We go into the store. I wander around with Liza for awhile while Dave, her boyfriend, gets some real people food. She’s going as Gwen Stefani. It’s a good costume because she has blue hair. We’re looking for a bendi. We walk past the cards.

“I don’t know what to use for a bendi.” She walks towards some glittery stuff.

“Um, maybe a red star sticker and just peel off the points of the star?”

“I guess that works. Or, what about just a red circle sticker?”

“Oh.” I feel dumb. “Let’s go to the craft section.”

We look at the rows of stickers and find birthstone stickers, one for each month. The ruby one will make a perfect bendi. We go back to find Dave. He’s got eggs, flour and milk. He’s making a cake for her for her birthday but she’s not supposed to know about it (and yet she clearly does know about it). It’s one of those surprises that are cute but not a surprise at all. I email myself a picture of these giant signs they have for eggs at Meijer to put on Facebook later.
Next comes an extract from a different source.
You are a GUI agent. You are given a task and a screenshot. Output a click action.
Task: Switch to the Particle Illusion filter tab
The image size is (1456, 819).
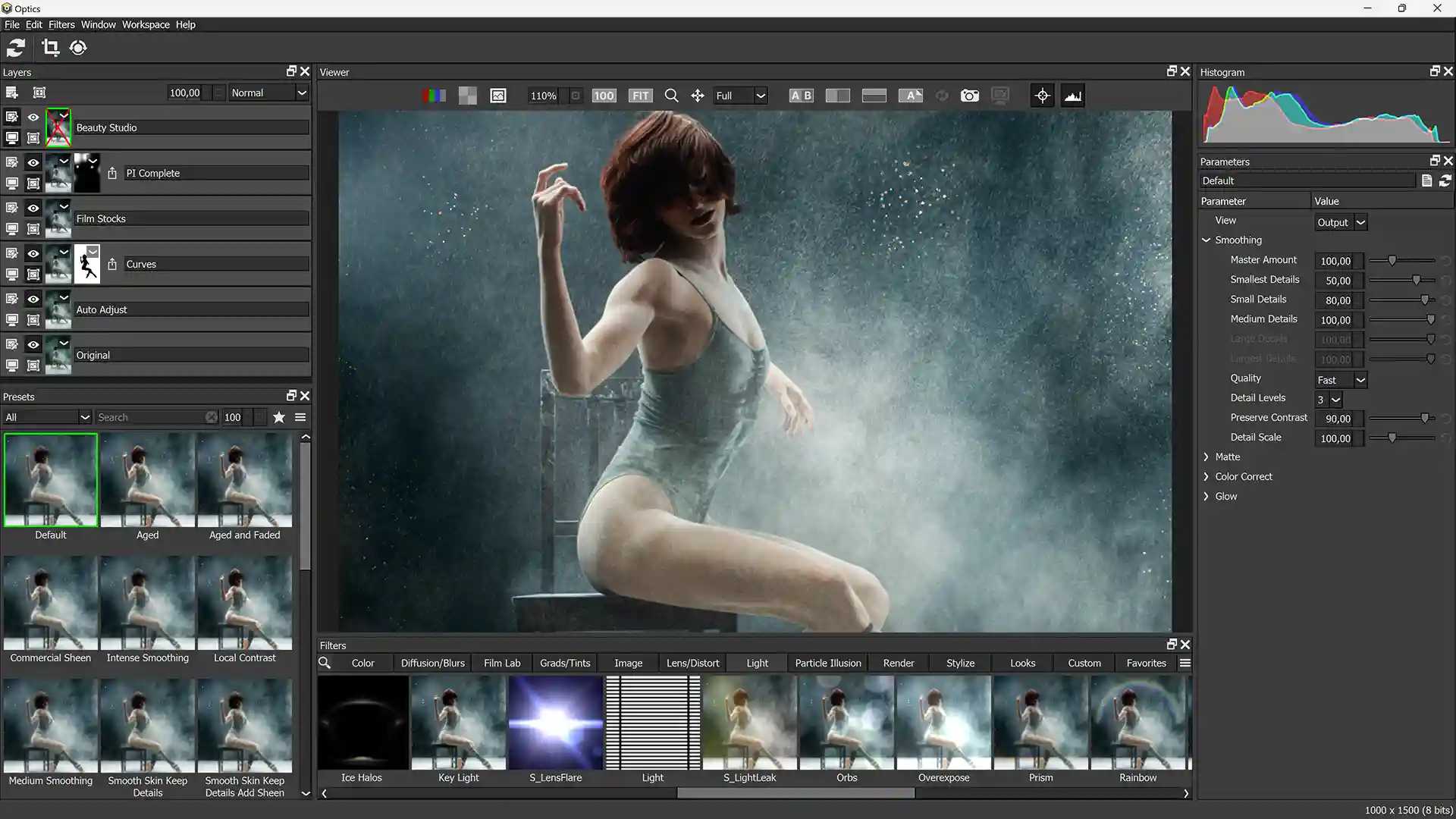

I wonder whether my life is really about cataloging these relics of social media to make other people think I’m properly socialized.

We get in the car after Dave finishes shopping. He wanders around for awhile because he’s looking for pomegranates. I’ve never seen someone so upset that Meijer doesn’t have pomegranates in stock. I think he’s acting like a baby and Liza looks anxious. I tell her to mention the pomegranate-flavored Burnett’s to him to console him.

“Baby, we don’t need pomegranates. We have these pomegranate-flavored Burnett’s.”

He laughs weakly, then wanders up and down a couple aisles absently. Liza goes to wait outside because she’s twenty-two but forgot her ID and the grocery store is stiff about that. I find out that the pomegranate is for part of the recipe for the cake, which is why he’s bumming. The woman at the register is reading the advertisement section of a newspaper.

We meet up with Liza at the car and she goes, “Look, Meijer gave away these bendis for free.”

“Cool,” he says.

We walk outside and climb into the car. We’re listening to Neutral Milk Hotel again. They’re a good couple, I think. I lean back, feeling vaguely jealous. But, I’m also aware that part of hanging out with a couple means feeling jealous of them. In fact, that’s one of the perks of heterosexual coupledom.